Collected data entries
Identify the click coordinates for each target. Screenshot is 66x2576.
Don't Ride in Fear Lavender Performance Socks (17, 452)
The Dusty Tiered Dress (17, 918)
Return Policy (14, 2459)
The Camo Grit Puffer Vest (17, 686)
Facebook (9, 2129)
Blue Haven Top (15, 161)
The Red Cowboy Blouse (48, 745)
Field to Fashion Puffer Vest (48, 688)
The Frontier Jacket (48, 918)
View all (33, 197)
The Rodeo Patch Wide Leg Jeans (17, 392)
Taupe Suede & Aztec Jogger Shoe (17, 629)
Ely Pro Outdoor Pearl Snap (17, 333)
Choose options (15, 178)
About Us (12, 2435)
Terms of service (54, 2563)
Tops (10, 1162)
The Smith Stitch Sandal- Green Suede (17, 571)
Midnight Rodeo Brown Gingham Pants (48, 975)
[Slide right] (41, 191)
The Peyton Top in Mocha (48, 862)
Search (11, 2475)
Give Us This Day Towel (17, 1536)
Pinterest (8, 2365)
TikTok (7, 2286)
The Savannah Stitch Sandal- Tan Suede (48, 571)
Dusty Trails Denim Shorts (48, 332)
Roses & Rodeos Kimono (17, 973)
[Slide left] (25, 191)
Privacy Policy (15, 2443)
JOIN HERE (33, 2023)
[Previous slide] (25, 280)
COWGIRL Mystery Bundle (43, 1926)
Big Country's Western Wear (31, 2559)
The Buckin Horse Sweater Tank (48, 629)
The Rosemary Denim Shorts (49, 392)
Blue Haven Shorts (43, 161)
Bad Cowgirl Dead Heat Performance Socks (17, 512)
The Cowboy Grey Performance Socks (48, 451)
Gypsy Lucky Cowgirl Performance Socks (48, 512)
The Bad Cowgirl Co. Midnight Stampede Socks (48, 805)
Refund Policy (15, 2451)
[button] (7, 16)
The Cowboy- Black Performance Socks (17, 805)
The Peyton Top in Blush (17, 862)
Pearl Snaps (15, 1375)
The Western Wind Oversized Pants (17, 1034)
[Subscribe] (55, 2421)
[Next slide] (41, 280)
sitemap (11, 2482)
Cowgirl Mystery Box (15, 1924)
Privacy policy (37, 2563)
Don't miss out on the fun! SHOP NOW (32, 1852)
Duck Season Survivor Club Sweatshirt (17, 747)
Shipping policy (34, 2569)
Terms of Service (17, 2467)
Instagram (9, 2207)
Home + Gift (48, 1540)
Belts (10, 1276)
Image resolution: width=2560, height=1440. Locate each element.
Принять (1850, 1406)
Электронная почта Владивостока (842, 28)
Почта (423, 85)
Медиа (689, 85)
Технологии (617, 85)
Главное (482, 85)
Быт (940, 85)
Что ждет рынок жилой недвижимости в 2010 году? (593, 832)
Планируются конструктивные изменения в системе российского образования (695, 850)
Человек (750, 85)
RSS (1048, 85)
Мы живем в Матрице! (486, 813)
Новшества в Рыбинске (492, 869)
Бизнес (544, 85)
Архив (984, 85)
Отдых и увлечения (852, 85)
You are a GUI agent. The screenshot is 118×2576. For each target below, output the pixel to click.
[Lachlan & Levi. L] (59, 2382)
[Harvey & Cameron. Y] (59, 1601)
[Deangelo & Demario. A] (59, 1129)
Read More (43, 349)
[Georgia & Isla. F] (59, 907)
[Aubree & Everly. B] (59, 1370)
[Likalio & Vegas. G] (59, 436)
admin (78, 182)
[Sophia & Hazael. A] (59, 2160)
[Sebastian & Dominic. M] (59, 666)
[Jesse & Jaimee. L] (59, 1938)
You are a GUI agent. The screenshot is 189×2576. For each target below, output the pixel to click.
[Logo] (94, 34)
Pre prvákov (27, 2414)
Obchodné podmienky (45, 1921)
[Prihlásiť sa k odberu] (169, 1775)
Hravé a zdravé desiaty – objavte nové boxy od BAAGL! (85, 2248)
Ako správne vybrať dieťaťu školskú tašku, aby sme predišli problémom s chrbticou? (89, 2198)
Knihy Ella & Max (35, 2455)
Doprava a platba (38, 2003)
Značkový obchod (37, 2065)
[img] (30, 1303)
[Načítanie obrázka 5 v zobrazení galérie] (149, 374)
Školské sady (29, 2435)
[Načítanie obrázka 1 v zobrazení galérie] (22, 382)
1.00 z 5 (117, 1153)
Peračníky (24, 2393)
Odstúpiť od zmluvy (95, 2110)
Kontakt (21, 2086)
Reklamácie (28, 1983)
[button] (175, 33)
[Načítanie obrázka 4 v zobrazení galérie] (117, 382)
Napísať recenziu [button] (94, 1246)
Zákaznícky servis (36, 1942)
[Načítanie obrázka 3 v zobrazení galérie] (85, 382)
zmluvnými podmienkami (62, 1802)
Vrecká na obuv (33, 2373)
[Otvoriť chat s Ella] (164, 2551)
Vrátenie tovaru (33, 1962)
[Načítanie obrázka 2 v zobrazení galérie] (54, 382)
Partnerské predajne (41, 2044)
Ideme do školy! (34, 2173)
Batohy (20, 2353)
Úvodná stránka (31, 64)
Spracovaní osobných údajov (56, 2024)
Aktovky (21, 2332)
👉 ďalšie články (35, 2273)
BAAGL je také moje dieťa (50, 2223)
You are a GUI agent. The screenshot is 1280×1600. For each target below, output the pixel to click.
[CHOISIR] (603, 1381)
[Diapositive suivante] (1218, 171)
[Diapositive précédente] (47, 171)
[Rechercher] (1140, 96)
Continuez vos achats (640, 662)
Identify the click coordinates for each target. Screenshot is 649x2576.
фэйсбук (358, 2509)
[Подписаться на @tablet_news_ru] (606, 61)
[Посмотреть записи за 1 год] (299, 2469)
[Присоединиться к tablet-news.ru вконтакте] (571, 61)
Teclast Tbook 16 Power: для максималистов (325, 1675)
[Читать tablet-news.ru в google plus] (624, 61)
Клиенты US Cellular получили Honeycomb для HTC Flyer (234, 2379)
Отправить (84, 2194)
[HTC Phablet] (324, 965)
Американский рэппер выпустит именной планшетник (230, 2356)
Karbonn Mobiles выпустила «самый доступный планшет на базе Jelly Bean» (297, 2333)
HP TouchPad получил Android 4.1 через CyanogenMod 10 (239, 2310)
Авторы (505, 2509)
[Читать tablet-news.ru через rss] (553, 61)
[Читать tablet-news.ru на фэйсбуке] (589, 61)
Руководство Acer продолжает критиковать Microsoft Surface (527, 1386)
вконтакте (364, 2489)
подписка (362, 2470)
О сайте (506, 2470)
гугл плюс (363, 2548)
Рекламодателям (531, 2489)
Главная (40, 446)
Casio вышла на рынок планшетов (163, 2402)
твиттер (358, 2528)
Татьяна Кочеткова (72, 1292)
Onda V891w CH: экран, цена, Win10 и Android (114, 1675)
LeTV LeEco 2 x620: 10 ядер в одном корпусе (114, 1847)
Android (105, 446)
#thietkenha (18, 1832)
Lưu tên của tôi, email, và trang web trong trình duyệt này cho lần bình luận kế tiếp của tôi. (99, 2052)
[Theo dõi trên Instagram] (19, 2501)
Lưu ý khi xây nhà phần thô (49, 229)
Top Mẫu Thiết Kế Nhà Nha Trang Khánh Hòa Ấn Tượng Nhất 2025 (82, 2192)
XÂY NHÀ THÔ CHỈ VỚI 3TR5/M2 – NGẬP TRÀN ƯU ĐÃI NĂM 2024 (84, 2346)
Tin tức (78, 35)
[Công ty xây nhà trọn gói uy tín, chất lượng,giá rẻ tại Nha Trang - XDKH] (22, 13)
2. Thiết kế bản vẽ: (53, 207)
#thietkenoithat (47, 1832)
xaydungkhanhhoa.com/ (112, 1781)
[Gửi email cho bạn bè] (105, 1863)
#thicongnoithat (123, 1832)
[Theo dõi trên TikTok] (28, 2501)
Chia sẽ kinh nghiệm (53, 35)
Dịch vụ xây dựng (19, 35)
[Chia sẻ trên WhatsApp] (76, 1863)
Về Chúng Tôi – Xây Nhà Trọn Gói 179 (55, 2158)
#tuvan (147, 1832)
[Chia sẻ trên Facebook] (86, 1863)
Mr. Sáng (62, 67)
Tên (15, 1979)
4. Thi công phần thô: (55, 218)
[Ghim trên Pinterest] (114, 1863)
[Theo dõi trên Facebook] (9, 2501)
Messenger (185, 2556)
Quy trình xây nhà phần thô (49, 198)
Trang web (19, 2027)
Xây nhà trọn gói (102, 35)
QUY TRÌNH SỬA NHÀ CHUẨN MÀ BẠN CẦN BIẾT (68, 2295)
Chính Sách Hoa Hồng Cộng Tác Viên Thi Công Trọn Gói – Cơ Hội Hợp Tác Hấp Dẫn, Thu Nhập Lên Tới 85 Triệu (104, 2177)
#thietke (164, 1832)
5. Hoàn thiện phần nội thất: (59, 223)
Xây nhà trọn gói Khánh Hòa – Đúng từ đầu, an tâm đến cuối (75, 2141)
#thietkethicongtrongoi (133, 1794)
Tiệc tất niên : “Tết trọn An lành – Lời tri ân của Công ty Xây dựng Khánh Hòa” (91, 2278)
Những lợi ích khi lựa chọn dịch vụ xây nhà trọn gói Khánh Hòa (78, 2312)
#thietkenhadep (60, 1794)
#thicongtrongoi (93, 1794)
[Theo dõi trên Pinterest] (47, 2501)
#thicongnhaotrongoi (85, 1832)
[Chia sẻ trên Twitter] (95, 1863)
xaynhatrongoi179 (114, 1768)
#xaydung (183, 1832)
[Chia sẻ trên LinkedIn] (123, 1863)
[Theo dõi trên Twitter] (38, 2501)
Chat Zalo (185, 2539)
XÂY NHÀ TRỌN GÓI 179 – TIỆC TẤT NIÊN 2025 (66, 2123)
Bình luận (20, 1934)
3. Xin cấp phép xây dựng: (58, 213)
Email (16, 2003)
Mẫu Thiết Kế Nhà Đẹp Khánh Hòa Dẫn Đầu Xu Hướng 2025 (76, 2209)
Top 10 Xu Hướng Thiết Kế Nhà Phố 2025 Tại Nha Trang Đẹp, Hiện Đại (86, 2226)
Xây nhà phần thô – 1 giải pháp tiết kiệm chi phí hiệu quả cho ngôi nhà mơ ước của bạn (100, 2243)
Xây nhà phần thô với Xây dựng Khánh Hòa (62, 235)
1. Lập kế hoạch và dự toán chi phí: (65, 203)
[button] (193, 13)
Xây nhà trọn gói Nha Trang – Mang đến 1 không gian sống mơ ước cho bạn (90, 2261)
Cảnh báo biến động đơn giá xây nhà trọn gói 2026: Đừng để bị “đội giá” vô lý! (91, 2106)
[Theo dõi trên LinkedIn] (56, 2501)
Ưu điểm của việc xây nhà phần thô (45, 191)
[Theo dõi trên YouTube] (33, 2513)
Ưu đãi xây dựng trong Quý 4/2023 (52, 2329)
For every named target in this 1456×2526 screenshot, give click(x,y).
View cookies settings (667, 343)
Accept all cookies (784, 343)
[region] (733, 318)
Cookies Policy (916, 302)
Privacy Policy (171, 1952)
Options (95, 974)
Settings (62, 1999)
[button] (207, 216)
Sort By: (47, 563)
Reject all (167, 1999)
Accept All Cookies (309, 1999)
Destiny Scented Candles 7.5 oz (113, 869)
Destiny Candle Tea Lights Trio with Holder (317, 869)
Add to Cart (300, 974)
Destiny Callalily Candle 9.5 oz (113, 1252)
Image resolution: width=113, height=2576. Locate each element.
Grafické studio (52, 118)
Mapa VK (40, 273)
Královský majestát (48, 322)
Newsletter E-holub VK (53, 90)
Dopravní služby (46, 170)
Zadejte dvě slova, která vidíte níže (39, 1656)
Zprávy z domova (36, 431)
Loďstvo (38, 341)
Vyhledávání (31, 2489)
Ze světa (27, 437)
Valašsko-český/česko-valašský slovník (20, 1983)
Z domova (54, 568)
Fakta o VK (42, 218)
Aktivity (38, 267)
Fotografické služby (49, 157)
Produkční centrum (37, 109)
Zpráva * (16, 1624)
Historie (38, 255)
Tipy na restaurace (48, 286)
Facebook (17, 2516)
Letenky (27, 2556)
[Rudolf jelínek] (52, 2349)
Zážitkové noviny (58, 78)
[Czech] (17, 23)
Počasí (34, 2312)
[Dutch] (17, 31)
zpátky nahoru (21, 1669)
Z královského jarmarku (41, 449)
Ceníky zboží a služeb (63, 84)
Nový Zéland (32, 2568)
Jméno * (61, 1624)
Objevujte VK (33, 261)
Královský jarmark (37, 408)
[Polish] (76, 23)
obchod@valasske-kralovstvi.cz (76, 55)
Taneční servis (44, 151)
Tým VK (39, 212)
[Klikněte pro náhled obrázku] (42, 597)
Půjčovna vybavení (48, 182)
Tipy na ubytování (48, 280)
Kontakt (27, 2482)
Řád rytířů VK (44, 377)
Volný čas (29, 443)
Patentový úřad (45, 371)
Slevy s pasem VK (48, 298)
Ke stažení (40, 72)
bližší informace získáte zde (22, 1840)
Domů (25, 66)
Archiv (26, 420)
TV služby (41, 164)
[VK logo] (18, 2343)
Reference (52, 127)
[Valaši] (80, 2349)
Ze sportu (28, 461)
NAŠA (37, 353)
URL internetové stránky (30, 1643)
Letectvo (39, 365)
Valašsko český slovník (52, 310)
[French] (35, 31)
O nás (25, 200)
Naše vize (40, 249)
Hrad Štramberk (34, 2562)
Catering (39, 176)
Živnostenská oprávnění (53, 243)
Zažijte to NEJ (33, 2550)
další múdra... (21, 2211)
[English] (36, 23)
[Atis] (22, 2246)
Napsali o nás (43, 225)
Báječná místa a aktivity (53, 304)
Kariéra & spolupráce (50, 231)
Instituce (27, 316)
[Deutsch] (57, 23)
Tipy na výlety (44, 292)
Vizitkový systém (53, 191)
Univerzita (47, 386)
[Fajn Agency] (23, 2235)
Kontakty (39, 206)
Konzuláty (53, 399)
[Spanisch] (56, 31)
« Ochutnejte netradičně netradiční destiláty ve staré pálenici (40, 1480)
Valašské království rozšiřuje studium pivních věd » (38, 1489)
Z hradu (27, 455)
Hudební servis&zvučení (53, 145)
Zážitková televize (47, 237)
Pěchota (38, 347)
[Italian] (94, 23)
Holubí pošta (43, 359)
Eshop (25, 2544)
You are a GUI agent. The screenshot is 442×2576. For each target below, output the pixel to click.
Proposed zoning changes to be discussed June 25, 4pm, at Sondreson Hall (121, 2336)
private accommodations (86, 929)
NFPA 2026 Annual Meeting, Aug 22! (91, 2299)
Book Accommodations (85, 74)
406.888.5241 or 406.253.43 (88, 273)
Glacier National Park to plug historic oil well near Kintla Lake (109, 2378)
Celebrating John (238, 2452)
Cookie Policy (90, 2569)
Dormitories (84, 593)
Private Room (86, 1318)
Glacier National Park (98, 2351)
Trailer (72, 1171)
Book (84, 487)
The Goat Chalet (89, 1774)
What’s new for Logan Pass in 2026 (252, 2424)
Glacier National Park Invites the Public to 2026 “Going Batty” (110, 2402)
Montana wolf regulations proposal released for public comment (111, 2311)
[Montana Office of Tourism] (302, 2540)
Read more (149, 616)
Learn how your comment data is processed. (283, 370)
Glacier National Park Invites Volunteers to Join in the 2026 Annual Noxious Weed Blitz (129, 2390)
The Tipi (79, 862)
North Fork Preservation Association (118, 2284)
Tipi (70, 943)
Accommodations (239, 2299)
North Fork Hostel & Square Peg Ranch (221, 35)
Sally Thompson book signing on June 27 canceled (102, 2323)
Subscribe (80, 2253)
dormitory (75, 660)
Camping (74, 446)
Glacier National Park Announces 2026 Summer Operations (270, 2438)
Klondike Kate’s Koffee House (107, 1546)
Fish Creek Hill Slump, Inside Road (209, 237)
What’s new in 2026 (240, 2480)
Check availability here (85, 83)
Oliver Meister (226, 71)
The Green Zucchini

What you will do
Would you retype exactly the lines above, from the line with "[Читать tablet-news.ru на фэйсбуке] (589, 61)" to the line with "Татьяна Кочеткова (72, 1292)", with both end lines kept and nothing more?

Your solution
[Читать tablet-news.ru на фэйсбуке] (589, 61)
Руководство Acer продолжает критиковать Microsoft Surface (527, 1386)
вконтакте (364, 2489)
подписка (362, 2470)
О сайте (506, 2470)
гугл плюс (363, 2548)
Рекламодателям (531, 2489)
Главная (40, 446)
Casio вышла на рынок планшетов (163, 2402)
твиттер (358, 2528)
Татьяна Кочеткова (72, 1292)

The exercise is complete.